--- Task objective ---
Each line from the start of the records through the line containing "Given: Share 오버핏 티셔츠 on Facebook" is to be transcribed exactly, and no other line is to be included.

(Beginning of Provided records)

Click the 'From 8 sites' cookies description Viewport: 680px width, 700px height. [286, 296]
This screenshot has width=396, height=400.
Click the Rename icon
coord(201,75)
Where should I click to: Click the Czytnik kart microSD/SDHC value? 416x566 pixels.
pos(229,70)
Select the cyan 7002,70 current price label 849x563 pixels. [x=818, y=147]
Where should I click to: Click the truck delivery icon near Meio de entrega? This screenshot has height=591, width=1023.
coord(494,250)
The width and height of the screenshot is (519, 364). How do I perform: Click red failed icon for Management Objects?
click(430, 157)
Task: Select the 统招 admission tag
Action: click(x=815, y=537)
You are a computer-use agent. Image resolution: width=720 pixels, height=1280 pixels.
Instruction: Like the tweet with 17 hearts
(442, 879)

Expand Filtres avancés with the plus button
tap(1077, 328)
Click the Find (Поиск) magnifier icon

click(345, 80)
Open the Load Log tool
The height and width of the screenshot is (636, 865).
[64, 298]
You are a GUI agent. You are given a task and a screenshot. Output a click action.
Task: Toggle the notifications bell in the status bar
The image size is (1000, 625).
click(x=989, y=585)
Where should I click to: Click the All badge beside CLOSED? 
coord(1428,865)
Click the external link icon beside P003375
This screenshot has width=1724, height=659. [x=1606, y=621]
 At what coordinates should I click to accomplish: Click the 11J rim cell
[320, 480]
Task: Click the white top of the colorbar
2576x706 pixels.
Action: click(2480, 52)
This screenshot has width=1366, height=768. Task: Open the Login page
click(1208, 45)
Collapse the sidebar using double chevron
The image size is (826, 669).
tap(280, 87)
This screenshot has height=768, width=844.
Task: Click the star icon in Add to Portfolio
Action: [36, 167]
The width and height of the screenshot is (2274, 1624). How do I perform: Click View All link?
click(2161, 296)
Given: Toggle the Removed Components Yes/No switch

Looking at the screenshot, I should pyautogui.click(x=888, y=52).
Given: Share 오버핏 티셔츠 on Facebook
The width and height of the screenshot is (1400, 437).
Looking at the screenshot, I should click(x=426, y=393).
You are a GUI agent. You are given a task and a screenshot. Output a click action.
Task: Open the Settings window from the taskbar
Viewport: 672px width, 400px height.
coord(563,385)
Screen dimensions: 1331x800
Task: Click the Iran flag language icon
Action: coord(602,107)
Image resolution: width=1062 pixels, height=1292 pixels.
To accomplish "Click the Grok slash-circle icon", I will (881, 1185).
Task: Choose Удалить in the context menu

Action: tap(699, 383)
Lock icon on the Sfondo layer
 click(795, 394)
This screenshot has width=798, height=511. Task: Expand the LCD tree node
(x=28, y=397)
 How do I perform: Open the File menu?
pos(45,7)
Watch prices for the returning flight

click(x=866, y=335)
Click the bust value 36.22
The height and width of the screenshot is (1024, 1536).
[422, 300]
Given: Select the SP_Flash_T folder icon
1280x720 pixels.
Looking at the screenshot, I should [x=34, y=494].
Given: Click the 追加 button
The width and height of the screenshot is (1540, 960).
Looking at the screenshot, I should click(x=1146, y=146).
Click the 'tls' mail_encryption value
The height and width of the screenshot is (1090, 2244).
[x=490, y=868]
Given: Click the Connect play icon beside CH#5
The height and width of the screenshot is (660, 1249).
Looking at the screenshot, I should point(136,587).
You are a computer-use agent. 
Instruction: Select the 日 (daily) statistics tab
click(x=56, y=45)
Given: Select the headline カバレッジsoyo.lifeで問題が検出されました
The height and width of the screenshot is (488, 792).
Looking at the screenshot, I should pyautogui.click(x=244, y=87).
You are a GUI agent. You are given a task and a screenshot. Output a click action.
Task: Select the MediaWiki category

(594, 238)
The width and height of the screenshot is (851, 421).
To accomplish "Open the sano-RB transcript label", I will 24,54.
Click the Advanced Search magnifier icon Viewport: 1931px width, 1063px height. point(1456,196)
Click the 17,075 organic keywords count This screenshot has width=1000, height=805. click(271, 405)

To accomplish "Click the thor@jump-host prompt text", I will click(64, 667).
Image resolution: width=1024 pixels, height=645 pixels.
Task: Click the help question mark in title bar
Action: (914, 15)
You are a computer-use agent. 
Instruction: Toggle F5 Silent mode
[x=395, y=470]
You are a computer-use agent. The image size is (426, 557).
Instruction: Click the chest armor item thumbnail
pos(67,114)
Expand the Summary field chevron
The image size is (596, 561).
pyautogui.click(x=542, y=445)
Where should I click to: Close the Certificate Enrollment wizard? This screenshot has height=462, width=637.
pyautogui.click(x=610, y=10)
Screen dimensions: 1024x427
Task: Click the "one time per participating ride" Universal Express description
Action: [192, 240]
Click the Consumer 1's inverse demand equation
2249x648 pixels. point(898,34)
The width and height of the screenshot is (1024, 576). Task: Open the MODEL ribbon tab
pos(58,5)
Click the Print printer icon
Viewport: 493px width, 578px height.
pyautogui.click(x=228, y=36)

(End of Provided records)

--- Task answer ---
Click the 'From 8 sites' cookies description Viewport: 680px width, 700px height. [286, 296]
This screenshot has width=396, height=400.
Click the Rename icon
coord(201,75)
Where should I click to: Click the Czytnik kart microSD/SDHC value? 416x566 pixels.
pos(229,70)
Select the cyan 7002,70 current price label 849x563 pixels. [x=818, y=147]
Where should I click to: Click the truck delivery icon near Meio de entrega? This screenshot has height=591, width=1023.
coord(494,250)
The width and height of the screenshot is (519, 364). How do I perform: Click red failed icon for Management Objects?
click(430, 157)
Task: Select the 统招 admission tag
Action: click(x=815, y=537)
You are a computer-use agent. Image resolution: width=720 pixels, height=1280 pixels.
Instruction: Like the tweet with 17 hearts
(442, 879)

Expand Filtres avancés with the plus button
tap(1077, 328)
Click the Find (Поиск) magnifier icon

click(345, 80)
Open the Load Log tool
The height and width of the screenshot is (636, 865).
[64, 298]
You are a GUI agent. You are given a task and a screenshot. Output a click action.
Task: Toggle the notifications bell in the status bar
The image size is (1000, 625).
click(x=989, y=585)
Where should I click to: Click the All badge beside CLOSED? 
coord(1428,865)
Click the external link icon beside P003375
This screenshot has width=1724, height=659. [x=1606, y=621]
 At what coordinates should I click to accomplish: Click the 11J rim cell
[320, 480]
Task: Click the white top of the colorbar
2576x706 pixels.
Action: click(2480, 52)
This screenshot has width=1366, height=768. Task: Open the Login page
click(1208, 45)
Collapse the sidebar using double chevron
The image size is (826, 669).
tap(280, 87)
This screenshot has height=768, width=844.
Task: Click the star icon in Add to Portfolio
Action: [36, 167]
The width and height of the screenshot is (2274, 1624). How do I perform: Click View All link?
click(2161, 296)
Given: Toggle the Removed Components Yes/No switch

Looking at the screenshot, I should pyautogui.click(x=888, y=52).
Given: Share 오버핏 티셔츠 on Facebook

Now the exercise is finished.